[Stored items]
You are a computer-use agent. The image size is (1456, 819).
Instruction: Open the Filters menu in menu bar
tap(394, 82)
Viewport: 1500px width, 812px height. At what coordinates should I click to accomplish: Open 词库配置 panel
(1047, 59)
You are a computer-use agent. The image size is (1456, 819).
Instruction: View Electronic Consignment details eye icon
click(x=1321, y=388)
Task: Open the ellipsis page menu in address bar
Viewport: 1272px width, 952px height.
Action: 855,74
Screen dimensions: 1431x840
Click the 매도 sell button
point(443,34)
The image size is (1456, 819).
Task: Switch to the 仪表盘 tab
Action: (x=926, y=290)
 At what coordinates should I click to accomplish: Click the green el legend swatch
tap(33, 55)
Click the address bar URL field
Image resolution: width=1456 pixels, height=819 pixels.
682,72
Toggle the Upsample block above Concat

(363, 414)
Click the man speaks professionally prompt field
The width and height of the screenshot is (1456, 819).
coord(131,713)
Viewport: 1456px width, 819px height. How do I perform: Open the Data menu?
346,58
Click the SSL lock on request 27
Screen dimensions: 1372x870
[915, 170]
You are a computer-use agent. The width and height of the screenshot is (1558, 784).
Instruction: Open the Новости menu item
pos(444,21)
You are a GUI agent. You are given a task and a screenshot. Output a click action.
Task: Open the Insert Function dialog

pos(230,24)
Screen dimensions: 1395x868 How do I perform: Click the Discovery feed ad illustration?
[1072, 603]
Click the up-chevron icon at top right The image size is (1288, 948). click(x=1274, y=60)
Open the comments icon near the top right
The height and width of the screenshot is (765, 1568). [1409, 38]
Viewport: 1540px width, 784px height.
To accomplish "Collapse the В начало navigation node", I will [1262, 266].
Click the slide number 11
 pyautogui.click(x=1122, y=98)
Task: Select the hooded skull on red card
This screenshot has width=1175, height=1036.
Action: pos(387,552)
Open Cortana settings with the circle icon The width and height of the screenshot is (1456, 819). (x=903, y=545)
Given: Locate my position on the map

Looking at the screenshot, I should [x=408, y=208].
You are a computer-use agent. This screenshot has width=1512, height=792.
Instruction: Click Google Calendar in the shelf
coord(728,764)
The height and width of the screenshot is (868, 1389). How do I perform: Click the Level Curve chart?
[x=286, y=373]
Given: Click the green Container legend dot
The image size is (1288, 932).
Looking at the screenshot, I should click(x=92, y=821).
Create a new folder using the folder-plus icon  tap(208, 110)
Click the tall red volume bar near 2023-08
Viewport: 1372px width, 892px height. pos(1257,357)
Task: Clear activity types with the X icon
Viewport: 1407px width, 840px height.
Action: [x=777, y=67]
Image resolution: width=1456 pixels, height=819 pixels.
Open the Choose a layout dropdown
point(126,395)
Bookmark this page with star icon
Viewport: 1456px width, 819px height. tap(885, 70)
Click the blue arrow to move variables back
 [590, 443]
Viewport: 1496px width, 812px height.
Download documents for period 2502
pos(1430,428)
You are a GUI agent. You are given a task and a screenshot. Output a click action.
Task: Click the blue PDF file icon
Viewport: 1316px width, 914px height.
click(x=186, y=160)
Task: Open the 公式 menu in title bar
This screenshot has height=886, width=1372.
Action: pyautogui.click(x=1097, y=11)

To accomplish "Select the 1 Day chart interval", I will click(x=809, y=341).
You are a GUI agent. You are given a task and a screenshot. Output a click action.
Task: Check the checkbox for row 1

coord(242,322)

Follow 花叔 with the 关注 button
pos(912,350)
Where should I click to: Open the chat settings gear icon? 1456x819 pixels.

What to do → Please retype the entries above in full, exactly as they stand.

Written reply →
You are a computer-use agent. The image size is (1456, 819).
Instruction: Open the Filters menu in menu bar
tap(394, 82)
Viewport: 1500px width, 812px height. At what coordinates should I click to accomplish: Open 词库配置 panel
(1047, 59)
You are a computer-use agent. The image size is (1456, 819).
Instruction: View Electronic Consignment details eye icon
click(x=1321, y=388)
Task: Open the ellipsis page menu in address bar
Viewport: 1272px width, 952px height.
Action: 855,74
Screen dimensions: 1431x840
Click the 매도 sell button
point(443,34)
The image size is (1456, 819).
Task: Switch to the 仪表盘 tab
Action: (x=926, y=290)
 At what coordinates should I click to accomplish: Click the green el legend swatch
tap(33, 55)
Click the address bar URL field
Image resolution: width=1456 pixels, height=819 pixels.
682,72
Toggle the Upsample block above Concat

(363, 414)
Click the man speaks professionally prompt field
The width and height of the screenshot is (1456, 819).
coord(131,713)
Viewport: 1456px width, 819px height. How do I perform: Open the Data menu?
346,58
Click the SSL lock on request 27
Screen dimensions: 1372x870
[915, 170]
You are a computer-use agent. The width and height of the screenshot is (1558, 784).
Instruction: Open the Новости menu item
pos(444,21)
You are a GUI agent. You are given a task and a screenshot. Output a click action.
Task: Open the Insert Function dialog

pos(230,24)
Screen dimensions: 1395x868 How do I perform: Click the Discovery feed ad illustration?
[1072, 603]
Click the up-chevron icon at top right The image size is (1288, 948). click(x=1274, y=60)
Open the comments icon near the top right
The height and width of the screenshot is (765, 1568). [1409, 38]
Viewport: 1540px width, 784px height.
To accomplish "Collapse the В начало navigation node", I will [1262, 266].
Click the slide number 11
 pyautogui.click(x=1122, y=98)
Task: Select the hooded skull on red card
This screenshot has width=1175, height=1036.
Action: pos(387,552)
Open Cortana settings with the circle icon The width and height of the screenshot is (1456, 819). (x=903, y=545)
Given: Locate my position on the map

Looking at the screenshot, I should [x=408, y=208].
You are a computer-use agent. This screenshot has width=1512, height=792.
Instruction: Click Google Calendar in the shelf
coord(728,764)
The height and width of the screenshot is (868, 1389). How do I perform: Click the Level Curve chart?
[x=286, y=373]
Given: Click the green Container legend dot
The image size is (1288, 932).
Looking at the screenshot, I should click(x=92, y=821).
Create a new folder using the folder-plus icon  tap(208, 110)
Click the tall red volume bar near 2023-08
Viewport: 1372px width, 892px height. pos(1257,357)
Task: Clear activity types with the X icon
Viewport: 1407px width, 840px height.
Action: [x=777, y=67]
Image resolution: width=1456 pixels, height=819 pixels.
Open the Choose a layout dropdown
point(126,395)
Bookmark this page with star icon
Viewport: 1456px width, 819px height. tap(885, 70)
Click the blue arrow to move variables back
 [590, 443]
Viewport: 1496px width, 812px height.
Download documents for period 2502
pos(1430,428)
You are a GUI agent. You are given a task and a screenshot. Output a click action.
Task: Click the blue PDF file icon
Viewport: 1316px width, 914px height.
click(x=186, y=160)
Task: Open the 公式 menu in title bar
This screenshot has height=886, width=1372.
Action: pyautogui.click(x=1097, y=11)

To accomplish "Select the 1 Day chart interval", I will click(x=809, y=341).
You are a GUI agent. You are given a task and a screenshot. Output a click action.
Task: Check the checkbox for row 1

coord(242,322)

Follow 花叔 with the 关注 button
pos(912,350)
Where should I click to: Open the chat settings gear icon? 1456x819 pixels.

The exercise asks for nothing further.